Source: Deryck Chan
Some universities are overvaluing their intellectual property and may be preventing spin-off companies from making it big, according to a leading figure in engineering.
Dame Ann Dowling, who is set to become the next president of the Royal Academy of Engineering, said that institutions are stifling innovation by trying to keep hold of their original share in start-ups, which discourages others from putting in the funds needed to grow the businesses.
But an expert in the commercialisation of academic research said that it is the lack of venture capital that limits spin-off company growth, not “greedy universities”.
The issue came up when the RAE discussed innovation with its fellows ahead of a government consultation on science and innovation strategy, due to be published this autumn.
Dame Ann, professor of mechanical engineering at the University of Cambridge and head of its engineering department, told Times Higher Education: “Possibly universities overestimate the value of their intellectual property.”
Universities typically buy a share in the early stage of ventures that are spun off to exploit new ideas. But as the start-up gains investment, the university’s share gets diluted and ends up being very small, Dame Ann explained.
“Universities in some cases have been stifling that onward investment by demanding that they continue to hold…a large share of the spin-out companies,” said Dame Ann.
The UK should put more effort into building small spin-offs into sizeable companies, and staff at university technology transfer offices need more training on “how to maximise the pot for everyone”, she added.

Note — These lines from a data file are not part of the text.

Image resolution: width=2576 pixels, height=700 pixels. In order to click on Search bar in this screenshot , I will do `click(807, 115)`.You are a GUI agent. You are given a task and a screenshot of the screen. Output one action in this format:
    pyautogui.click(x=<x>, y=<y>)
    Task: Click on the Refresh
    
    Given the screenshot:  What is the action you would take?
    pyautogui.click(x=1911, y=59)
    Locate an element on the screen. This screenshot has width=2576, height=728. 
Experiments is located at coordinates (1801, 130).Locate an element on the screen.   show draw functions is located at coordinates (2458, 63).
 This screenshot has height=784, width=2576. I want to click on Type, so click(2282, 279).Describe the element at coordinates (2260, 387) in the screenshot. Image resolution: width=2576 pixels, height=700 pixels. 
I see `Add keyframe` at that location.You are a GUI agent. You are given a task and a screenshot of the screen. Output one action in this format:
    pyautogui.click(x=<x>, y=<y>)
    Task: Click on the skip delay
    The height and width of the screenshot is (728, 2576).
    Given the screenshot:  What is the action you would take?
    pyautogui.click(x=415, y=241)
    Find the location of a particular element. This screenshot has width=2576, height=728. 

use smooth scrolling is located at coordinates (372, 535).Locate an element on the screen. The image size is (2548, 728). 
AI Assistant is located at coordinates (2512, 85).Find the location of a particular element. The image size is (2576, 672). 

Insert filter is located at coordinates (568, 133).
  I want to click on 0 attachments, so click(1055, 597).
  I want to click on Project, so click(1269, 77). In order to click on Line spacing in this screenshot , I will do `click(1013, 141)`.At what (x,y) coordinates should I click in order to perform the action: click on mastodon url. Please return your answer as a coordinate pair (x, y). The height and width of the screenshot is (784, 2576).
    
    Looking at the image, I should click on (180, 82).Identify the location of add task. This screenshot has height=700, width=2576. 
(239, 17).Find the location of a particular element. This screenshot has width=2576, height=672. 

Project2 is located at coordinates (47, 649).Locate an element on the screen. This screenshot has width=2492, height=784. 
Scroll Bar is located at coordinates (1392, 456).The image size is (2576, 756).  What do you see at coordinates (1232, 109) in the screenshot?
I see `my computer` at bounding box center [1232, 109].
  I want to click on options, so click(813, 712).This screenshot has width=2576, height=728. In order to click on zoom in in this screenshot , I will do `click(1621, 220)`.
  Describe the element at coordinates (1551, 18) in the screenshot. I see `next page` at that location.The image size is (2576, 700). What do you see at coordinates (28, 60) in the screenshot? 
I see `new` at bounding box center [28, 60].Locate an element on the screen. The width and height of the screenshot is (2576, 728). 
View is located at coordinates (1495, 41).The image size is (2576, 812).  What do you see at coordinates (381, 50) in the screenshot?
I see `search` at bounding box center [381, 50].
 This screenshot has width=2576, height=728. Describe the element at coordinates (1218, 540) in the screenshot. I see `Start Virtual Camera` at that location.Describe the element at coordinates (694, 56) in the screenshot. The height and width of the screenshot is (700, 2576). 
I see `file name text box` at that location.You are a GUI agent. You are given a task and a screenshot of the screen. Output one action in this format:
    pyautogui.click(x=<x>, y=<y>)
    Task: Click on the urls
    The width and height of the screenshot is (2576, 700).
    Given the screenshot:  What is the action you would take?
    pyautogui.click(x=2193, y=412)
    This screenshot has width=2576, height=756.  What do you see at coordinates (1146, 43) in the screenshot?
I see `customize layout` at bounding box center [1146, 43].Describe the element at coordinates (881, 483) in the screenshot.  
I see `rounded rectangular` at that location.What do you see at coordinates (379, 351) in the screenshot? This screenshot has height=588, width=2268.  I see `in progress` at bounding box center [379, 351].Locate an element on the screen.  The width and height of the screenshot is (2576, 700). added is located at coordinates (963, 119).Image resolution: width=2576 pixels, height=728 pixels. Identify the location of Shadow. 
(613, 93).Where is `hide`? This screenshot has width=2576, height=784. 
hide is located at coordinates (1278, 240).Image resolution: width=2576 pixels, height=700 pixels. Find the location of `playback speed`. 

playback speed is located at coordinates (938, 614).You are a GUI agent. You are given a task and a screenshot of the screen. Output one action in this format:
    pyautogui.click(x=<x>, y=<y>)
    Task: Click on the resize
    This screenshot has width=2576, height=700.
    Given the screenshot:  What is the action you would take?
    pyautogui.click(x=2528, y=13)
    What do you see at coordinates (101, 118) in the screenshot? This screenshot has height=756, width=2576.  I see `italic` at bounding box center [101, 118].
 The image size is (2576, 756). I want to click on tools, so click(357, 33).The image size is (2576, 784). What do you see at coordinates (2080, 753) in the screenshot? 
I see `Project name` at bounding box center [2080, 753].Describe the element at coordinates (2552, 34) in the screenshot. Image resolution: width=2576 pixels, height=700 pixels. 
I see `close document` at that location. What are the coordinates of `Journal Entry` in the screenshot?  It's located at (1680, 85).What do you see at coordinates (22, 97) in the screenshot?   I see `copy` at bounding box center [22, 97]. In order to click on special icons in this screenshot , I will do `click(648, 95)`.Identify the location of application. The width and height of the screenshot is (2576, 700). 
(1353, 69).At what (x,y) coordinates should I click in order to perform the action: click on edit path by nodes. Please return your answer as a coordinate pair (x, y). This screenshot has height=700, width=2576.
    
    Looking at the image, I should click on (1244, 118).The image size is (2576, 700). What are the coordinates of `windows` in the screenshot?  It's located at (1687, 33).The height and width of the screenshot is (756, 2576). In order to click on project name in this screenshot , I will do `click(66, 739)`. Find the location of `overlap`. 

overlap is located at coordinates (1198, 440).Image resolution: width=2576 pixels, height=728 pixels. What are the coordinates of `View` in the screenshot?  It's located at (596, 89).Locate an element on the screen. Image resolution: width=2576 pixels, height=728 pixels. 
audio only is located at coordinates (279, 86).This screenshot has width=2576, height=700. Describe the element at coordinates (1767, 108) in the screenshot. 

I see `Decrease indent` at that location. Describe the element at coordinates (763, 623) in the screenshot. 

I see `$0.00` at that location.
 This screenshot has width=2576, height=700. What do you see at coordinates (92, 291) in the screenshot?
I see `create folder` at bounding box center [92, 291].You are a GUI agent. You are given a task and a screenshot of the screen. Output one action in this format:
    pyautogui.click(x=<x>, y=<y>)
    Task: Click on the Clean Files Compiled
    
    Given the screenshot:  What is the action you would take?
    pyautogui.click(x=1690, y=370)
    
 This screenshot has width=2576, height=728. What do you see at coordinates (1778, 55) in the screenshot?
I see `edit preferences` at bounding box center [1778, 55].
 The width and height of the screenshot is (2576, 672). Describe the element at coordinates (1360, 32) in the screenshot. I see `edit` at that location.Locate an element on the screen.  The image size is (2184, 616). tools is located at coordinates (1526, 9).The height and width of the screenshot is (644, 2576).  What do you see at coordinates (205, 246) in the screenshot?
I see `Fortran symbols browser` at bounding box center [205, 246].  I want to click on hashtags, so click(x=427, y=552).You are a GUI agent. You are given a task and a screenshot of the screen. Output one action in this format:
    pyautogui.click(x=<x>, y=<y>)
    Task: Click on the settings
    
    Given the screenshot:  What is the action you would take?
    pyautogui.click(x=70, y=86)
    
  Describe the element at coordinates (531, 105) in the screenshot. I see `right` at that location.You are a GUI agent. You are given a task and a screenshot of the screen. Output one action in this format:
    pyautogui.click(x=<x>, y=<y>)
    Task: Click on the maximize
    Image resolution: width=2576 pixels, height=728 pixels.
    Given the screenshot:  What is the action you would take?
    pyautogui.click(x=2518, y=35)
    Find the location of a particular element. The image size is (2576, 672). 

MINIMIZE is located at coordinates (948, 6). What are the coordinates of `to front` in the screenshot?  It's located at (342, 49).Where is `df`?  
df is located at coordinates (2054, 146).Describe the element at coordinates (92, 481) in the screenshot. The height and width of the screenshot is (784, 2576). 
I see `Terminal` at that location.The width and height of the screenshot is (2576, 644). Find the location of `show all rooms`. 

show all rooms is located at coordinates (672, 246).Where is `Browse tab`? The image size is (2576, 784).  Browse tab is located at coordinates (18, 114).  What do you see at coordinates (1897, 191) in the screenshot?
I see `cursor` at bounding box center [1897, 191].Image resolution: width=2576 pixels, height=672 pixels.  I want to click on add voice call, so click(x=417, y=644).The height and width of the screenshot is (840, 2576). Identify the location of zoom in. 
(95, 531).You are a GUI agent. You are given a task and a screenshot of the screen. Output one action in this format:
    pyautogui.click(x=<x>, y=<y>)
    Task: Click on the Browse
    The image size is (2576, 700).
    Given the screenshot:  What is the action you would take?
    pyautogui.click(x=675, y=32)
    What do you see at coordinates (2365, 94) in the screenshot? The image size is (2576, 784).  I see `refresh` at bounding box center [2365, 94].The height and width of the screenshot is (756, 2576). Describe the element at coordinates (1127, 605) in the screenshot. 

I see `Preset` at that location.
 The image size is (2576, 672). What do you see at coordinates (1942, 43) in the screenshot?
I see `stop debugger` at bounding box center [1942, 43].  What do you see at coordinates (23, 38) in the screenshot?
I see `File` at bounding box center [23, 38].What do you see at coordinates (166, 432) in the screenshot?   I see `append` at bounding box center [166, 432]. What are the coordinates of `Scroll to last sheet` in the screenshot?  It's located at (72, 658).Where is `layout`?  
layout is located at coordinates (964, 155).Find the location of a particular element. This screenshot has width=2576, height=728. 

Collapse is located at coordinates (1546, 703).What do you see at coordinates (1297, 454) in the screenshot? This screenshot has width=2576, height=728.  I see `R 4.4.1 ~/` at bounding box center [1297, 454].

But David Secher, patron and co-founder of PraxisUnico, a network that supports technology transfer, disagreed. “What limits spin-out companies has clearly been a lack of venture capital over the last few years, not greedy universities,” he said. “I do not think that universities are overvaluing,” he added, while noting that he could not “totally generalise”.
“This is a marketplace, and one enters a market with sellers overvaluing their goods and buyers undervaluing the same goods,” said Dr Secher.